## Your task
Rewrite all the records below, replacing "Locate an element on the screen" with "Find an element on the screen" wherever it occurs and keeping everything else the same.
*** Input Section Begins ***
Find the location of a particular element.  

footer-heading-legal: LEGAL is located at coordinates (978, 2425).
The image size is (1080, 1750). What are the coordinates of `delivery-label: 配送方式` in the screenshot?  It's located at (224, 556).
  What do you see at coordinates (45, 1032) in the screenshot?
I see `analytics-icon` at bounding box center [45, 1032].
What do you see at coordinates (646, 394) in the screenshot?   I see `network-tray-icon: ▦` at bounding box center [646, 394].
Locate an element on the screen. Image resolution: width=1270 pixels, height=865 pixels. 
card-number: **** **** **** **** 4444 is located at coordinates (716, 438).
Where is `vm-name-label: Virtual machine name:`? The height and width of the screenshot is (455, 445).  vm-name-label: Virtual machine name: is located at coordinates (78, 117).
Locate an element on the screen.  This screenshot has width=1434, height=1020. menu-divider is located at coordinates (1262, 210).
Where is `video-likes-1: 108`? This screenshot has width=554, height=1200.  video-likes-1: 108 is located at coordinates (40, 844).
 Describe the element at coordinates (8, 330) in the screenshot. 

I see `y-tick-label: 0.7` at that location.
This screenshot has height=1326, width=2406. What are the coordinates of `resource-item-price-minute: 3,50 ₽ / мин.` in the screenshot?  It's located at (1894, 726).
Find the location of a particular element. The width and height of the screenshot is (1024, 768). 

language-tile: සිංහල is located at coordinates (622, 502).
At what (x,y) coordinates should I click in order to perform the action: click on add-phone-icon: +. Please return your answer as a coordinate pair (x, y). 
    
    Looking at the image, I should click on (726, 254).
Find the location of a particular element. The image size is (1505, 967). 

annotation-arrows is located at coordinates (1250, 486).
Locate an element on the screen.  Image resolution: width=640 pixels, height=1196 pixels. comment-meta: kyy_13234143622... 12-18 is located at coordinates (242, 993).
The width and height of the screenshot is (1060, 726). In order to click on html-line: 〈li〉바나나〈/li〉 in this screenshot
*** Input Section Ends ***
## Solution below
Find the location of a particular element.  

footer-heading-legal: LEGAL is located at coordinates (978, 2425).
The image size is (1080, 1750). What are the coordinates of `delivery-label: 配送方式` in the screenshot?  It's located at (224, 556).
  What do you see at coordinates (45, 1032) in the screenshot?
I see `analytics-icon` at bounding box center [45, 1032].
What do you see at coordinates (646, 394) in the screenshot?   I see `network-tray-icon: ▦` at bounding box center [646, 394].
Find an element on the screen. Image resolution: width=1270 pixels, height=865 pixels. 
card-number: **** **** **** **** 4444 is located at coordinates (716, 438).
Where is `vm-name-label: Virtual machine name:`? The height and width of the screenshot is (455, 445).  vm-name-label: Virtual machine name: is located at coordinates (78, 117).
Find an element on the screen.  This screenshot has width=1434, height=1020. menu-divider is located at coordinates (1262, 210).
Where is `video-likes-1: 108`? This screenshot has width=554, height=1200.  video-likes-1: 108 is located at coordinates (40, 844).
 Describe the element at coordinates (8, 330) in the screenshot. 

I see `y-tick-label: 0.7` at that location.
This screenshot has height=1326, width=2406. What are the coordinates of `resource-item-price-minute: 3,50 ₽ / мин.` in the screenshot?  It's located at (1894, 726).
Find the location of a particular element. The width and height of the screenshot is (1024, 768). 

language-tile: සිංහල is located at coordinates (622, 502).
At what (x,y) coordinates should I click in order to perform the action: click on add-phone-icon: +. Please return your answer as a coordinate pair (x, y). 
    
    Looking at the image, I should click on (726, 254).
Find the location of a particular element. The image size is (1505, 967). 

annotation-arrows is located at coordinates (1250, 486).
Find an element on the screen.  Image resolution: width=640 pixels, height=1196 pixels. comment-meta: kyy_13234143622... 12-18 is located at coordinates (242, 993).
The width and height of the screenshot is (1060, 726). In order to click on html-line: 〈li〉바나나〈/li〉 in this screenshot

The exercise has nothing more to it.